Ganz ähnliches hatte schon die Berliner Zeitung vom 18. Juli ausgemacht. PPP ist für dieses Blatt eine „teure Partnerschaft“. (http://www.berliner-zeitung.de/wirtschaft/oeffentlich-private-bauprojekte-teure-partnerschaft,10808230,27884052.html)
PPP, scheinbar ein Ausweg aus der Schuldenkrise der Kommunen, die ja eigentlich eine Unterfinanzierungs-Krise ist, sei eine Täuschung – und zwar eine bewusste Täuschung der BürgerInnen.
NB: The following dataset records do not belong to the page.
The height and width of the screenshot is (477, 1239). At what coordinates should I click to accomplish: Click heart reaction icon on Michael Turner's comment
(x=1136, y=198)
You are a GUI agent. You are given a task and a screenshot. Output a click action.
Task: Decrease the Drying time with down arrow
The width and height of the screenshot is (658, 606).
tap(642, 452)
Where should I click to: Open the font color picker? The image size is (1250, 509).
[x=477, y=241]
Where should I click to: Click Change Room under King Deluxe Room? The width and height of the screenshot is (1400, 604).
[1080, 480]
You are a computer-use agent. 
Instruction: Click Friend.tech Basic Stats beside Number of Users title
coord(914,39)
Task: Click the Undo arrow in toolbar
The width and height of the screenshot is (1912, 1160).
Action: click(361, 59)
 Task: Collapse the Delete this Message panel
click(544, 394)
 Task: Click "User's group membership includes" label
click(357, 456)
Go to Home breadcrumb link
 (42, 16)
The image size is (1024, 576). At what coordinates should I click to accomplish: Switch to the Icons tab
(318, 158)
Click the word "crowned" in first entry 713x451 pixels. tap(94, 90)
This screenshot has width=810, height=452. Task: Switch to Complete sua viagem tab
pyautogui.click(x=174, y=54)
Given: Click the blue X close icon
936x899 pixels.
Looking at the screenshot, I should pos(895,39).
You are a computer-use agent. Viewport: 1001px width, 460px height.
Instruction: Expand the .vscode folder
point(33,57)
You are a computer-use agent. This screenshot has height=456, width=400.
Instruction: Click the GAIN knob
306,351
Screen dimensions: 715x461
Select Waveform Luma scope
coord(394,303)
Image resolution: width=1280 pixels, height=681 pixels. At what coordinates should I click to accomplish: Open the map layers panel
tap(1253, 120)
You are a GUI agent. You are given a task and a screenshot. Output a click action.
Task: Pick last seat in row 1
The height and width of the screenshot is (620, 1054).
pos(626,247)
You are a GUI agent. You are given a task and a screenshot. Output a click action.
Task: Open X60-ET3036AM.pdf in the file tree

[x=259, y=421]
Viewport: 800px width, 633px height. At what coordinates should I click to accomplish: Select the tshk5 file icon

Noch ein Schulterschluss wird in diesem Zusammenhang aktenkundig: Bundesverkehrsminister Dobrindt teilte mit, dass er bei seinen Autobahnplänen auf die warnenden Gutachten des Bundesrechnungshofs – nichts gebe. „Dafür erhält er den Beifall der Bauindustrie: ÖPP-Verfahren und -Verträge machen öffentliche Bauprojekte termintreu, kostensicher und transparent, so Nikolaus Graf von Matuschka, Vorsitzender des ÖPP-Arbeitskreises im Hauptverband der Deutschen Bauindustrie.“ Soweit auch die Berliner Zeitung.
Interessant ist auch die Stellungnahme des Automobilclub Europa (ACE), dessen Vorsitzender, Stefan Heimlich, das Schlusswort haben soll: „Bei ÖPP-Projekten im Straßenbau prallen Dinge zusammen, die nicht zusammen passen. Straßenerhalt als Staatsaufgabe und Renditeerwartungen der Unternehmen ergeben keine Basis für eine Partnerschaft. Bisherige Projekte haben gezeigt, dass in solchen Partnerschaften für Probleme der Staat und für Gewinne die Unternehmen zuständig sind. Ein Zukunftsmodell sieht anders aus.“ (http://www.ace-online.de/der-club/news/staatspflicht-statt-rendite-ace-oepp-modelle-sind-kein-zukunftsmodell.html?no_cache=1)
Schön wäre es, wenn die Regierungen des Bundes und der Länder dem Beispiel von Sachsen-Anhalt folgten und ihr Gebiet zur PPP-freien Zone erklärten. Sie sind schließlich alle verpflichtet, Schaden von ihrer Bevölkerung abzuwenden.